[Opening Information supplied section]

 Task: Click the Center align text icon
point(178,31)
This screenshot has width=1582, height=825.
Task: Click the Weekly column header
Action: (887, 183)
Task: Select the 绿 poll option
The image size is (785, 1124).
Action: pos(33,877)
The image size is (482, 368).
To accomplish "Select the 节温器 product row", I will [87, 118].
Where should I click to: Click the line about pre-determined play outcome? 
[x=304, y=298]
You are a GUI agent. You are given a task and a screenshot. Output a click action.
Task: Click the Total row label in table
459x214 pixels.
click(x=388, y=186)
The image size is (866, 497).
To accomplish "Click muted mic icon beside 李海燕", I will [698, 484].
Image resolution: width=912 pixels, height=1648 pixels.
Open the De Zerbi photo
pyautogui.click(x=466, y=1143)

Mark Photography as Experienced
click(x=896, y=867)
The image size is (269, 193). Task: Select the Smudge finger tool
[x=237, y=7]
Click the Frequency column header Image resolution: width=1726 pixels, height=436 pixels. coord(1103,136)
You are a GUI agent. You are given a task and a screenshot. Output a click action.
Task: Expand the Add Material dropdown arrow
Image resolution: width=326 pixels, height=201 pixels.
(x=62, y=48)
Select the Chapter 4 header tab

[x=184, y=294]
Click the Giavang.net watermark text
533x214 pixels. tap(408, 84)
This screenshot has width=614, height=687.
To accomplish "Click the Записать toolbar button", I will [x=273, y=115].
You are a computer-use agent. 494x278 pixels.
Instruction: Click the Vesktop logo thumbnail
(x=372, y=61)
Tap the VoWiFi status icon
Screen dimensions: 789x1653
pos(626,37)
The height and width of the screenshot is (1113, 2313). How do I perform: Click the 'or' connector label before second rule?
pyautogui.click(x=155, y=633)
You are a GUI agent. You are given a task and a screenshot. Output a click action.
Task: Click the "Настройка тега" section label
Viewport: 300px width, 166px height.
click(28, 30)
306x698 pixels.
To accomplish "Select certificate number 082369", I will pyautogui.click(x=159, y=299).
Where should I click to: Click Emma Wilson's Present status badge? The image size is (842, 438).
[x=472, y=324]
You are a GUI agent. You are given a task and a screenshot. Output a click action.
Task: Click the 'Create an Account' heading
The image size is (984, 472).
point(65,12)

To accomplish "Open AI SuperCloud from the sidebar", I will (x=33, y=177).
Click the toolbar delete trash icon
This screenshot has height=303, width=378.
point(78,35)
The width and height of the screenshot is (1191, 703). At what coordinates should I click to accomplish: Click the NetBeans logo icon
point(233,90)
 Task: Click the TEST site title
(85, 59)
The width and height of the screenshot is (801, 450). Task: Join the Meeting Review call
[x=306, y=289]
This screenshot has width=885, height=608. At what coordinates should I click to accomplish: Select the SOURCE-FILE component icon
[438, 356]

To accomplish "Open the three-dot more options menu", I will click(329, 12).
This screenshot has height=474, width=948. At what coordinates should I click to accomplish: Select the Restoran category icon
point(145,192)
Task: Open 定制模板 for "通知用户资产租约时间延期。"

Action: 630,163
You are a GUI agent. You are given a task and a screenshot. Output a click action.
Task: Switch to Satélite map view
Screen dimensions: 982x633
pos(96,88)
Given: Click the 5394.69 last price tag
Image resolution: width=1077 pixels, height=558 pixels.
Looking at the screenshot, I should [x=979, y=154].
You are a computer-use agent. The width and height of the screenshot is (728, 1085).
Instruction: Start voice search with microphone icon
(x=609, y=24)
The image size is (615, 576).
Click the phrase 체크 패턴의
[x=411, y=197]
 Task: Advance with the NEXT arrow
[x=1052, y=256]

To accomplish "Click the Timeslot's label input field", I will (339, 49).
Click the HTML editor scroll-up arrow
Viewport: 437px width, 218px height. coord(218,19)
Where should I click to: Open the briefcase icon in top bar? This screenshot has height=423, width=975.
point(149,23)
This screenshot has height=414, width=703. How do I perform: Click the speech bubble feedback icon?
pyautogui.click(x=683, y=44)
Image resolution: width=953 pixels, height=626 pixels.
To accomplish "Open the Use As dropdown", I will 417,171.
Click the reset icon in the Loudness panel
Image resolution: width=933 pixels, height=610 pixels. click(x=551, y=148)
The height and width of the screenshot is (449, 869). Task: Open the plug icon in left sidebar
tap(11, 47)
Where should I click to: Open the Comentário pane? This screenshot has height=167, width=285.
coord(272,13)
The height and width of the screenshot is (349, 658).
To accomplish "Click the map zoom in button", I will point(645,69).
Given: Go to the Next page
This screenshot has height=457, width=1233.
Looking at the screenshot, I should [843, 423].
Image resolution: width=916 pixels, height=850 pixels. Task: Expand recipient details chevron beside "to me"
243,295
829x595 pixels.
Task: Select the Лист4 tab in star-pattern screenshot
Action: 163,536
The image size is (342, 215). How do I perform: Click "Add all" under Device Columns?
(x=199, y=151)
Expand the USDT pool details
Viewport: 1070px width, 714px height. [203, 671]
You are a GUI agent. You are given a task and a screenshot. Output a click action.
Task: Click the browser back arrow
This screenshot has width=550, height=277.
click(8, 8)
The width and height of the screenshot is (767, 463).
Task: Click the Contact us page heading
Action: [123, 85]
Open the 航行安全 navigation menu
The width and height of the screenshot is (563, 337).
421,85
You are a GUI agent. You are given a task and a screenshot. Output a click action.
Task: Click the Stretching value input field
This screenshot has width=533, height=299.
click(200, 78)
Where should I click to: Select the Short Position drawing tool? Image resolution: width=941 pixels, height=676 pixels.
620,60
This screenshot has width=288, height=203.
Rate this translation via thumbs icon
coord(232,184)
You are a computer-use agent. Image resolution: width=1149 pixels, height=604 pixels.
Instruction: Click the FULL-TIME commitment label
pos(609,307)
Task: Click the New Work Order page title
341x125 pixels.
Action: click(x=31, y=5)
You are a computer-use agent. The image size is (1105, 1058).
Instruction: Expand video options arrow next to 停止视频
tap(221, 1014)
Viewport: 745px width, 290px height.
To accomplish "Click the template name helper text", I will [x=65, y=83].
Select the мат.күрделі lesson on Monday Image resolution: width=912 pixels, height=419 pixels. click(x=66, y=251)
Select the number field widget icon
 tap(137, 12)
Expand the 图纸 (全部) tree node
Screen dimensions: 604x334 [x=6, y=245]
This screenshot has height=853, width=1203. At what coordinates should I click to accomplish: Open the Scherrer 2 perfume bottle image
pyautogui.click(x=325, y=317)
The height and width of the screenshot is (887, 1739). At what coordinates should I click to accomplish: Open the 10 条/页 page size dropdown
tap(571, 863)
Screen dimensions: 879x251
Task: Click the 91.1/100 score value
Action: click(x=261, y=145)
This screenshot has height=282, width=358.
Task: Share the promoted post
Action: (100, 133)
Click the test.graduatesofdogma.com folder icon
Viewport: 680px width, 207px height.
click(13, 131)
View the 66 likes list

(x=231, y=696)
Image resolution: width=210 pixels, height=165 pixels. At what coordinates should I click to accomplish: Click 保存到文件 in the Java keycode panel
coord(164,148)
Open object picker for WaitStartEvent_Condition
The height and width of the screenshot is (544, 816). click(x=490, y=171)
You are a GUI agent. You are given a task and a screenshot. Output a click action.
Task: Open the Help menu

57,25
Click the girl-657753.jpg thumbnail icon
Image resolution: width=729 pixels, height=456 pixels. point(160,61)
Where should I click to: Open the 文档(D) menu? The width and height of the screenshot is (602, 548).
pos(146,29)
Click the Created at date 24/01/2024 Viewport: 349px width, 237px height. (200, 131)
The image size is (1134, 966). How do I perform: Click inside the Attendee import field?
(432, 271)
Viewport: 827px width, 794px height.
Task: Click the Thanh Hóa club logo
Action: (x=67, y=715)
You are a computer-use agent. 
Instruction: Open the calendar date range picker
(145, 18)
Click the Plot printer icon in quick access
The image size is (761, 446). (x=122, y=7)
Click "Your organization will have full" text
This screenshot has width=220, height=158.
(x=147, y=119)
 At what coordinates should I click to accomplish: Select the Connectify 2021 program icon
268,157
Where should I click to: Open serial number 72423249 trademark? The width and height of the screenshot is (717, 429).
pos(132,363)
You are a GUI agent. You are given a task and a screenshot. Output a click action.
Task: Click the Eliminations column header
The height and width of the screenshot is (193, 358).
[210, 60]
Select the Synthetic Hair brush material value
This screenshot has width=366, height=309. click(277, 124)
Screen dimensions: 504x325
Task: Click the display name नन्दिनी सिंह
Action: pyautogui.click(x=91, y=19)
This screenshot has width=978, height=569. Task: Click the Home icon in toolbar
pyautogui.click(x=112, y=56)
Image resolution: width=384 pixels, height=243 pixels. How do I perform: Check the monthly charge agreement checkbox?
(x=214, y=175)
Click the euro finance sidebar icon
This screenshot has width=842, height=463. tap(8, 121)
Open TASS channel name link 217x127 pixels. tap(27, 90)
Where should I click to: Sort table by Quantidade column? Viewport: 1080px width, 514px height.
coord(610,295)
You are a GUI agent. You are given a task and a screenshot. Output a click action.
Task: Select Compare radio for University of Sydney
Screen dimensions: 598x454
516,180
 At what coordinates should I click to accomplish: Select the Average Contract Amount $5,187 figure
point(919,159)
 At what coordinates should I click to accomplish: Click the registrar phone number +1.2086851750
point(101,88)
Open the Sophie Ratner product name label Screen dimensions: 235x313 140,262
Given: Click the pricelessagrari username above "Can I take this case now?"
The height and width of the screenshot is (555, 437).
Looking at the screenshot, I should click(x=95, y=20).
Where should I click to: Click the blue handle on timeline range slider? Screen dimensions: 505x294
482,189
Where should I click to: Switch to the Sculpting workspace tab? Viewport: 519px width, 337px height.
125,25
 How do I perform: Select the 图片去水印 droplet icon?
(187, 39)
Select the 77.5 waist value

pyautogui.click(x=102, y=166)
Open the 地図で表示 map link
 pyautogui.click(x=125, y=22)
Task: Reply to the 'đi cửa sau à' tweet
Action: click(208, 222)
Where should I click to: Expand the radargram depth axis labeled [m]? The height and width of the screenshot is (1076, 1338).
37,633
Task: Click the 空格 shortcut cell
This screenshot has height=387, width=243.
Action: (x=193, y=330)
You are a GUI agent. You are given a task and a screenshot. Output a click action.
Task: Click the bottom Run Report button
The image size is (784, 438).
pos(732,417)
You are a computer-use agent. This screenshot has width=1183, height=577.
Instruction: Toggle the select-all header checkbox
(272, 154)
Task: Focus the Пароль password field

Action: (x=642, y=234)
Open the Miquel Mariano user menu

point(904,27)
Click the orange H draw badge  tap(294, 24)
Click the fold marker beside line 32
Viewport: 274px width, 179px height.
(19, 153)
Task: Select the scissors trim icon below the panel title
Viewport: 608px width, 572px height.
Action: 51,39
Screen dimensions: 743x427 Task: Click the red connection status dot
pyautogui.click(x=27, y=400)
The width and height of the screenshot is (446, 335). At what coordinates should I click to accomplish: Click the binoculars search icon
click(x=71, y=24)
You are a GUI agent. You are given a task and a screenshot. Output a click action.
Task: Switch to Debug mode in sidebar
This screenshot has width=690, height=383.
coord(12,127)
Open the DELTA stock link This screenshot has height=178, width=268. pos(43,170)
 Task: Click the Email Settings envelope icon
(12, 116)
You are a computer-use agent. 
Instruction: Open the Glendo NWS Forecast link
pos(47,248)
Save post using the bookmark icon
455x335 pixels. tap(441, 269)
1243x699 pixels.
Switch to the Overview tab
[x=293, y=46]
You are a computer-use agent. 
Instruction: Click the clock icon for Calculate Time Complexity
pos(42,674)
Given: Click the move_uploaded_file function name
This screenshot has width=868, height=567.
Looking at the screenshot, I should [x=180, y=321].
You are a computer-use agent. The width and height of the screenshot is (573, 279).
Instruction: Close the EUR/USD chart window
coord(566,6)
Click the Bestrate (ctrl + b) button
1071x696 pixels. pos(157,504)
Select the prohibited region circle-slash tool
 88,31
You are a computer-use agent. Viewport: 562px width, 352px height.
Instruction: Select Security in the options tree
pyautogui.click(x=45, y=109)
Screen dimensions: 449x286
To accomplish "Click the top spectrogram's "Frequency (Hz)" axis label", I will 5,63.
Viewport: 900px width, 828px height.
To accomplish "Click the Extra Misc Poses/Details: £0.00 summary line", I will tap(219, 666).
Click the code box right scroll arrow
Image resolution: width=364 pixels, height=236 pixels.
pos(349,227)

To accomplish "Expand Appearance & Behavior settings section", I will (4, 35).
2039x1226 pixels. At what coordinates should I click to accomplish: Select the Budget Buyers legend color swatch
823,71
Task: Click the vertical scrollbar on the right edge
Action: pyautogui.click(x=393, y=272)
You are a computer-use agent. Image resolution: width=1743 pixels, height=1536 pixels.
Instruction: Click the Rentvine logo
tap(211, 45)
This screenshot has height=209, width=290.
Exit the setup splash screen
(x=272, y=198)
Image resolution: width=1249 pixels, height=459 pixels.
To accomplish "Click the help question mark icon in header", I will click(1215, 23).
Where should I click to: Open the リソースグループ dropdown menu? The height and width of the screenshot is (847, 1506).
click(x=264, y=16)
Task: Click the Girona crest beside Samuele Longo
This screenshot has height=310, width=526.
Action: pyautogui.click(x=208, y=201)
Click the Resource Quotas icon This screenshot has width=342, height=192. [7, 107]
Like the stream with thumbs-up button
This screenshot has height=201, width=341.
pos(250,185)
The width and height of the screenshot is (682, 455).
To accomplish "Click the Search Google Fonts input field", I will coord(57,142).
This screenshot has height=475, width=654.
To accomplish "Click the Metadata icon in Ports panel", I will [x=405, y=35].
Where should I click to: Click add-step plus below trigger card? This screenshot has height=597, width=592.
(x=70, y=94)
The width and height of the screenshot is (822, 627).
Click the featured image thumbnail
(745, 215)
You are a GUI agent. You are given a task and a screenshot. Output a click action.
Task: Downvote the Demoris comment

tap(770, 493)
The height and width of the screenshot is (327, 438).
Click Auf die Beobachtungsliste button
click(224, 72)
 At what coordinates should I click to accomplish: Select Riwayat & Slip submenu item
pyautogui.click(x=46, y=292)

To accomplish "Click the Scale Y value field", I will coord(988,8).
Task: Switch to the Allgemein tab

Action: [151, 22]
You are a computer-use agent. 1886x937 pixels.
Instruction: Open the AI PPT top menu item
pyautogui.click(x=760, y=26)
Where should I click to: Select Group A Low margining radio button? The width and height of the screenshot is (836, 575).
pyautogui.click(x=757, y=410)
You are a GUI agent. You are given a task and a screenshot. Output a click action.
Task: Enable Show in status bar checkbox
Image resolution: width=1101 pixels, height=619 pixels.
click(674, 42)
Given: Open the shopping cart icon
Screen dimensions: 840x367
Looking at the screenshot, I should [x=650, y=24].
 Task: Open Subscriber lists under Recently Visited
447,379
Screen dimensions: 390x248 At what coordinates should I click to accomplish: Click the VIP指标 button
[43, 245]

[Closing Information supplied section]

- _Work request_
For each line of the data that includes the word "input", return a copy of it.

- _Written solution_
To accomplish "Click the Timeslot's label input field", I will (339, 49).
Task: Click the Stretching value input field
To accomplish "Click the Search Google Fonts input field", I will coord(57,142).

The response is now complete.